The principles of Christian behavior are not sectarian, these executives argue. Employees can buy into them no matter what their religion. "It's actually quite easy to institute and promote biblical principles without having to be religious," says Mirko Vukovich, president of a Littleton, Colo., company, that owns and runs 35 mobile-home parks around the country. "We can't function as a society without some rules of cooperation."

Within the next three months, he plans to post a copy of the Ten Commandments in the offices and club houses of all his mobile-home parks.

"I go around and pray with employees," says George Seaberg, chairman and chief executive of Seaberg Industries, a metalworking company in Rock Island, Ill. "It works. It really works!"

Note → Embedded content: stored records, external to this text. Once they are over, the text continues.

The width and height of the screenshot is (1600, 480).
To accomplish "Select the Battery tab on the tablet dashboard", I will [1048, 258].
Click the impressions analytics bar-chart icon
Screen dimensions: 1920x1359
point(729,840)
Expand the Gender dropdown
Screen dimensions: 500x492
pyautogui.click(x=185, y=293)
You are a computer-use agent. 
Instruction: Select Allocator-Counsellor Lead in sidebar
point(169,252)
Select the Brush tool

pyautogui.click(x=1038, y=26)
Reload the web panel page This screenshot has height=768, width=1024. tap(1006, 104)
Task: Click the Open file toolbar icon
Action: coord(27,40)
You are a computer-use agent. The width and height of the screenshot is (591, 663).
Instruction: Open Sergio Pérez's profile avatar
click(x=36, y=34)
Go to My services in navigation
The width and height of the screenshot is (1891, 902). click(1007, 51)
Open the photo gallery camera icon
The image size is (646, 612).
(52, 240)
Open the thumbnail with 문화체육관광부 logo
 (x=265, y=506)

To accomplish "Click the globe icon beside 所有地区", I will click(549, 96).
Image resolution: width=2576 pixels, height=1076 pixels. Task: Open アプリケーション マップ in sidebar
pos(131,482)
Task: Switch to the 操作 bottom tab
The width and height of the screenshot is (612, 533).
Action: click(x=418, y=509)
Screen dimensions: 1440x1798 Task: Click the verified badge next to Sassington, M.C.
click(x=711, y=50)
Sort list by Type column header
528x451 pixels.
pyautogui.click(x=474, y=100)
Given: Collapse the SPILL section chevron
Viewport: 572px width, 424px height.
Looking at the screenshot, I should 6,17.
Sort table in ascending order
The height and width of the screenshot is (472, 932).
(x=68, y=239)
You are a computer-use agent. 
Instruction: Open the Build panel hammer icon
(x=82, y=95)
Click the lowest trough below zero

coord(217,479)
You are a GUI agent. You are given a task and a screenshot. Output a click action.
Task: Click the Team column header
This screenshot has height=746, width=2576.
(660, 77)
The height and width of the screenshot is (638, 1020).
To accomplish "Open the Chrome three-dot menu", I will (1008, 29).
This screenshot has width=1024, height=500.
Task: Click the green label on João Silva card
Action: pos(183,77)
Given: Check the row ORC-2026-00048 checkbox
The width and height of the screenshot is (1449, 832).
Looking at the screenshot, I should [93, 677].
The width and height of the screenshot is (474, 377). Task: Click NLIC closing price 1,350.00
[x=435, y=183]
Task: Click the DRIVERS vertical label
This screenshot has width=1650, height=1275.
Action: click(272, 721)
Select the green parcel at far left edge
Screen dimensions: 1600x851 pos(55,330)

Soon after launching his company in 1973, Mr. Seaberg was driving to Peoria when he noticed a hitchhiker by the side of the road. "He just gave me the most forlorn look. I almost pulled over at the next exit and went back for him," he recalls. Instead, he promised God he would pick up the next hitchhiker he saw. There was none during the rest of that trip. But the next day, less than two blocks from his office, he saw a young man trying to catch a ride, sporting a ponytail, dirty Levi's, a dingy T-shirt, and a cynical look on his face.

"I automatically pulled over because that's what I told the Lord I would do." The man turned out to be a college dropout but mathematical whiz, whom Seaberg soon hired. Today, he's the company's vice president.

"The key is to be willing to follow God's nudging," he explains. "And the blessings flow."

Promoting 'good'

Christian business people try to walk a careful line between being open about their faith and banging people over the head with it.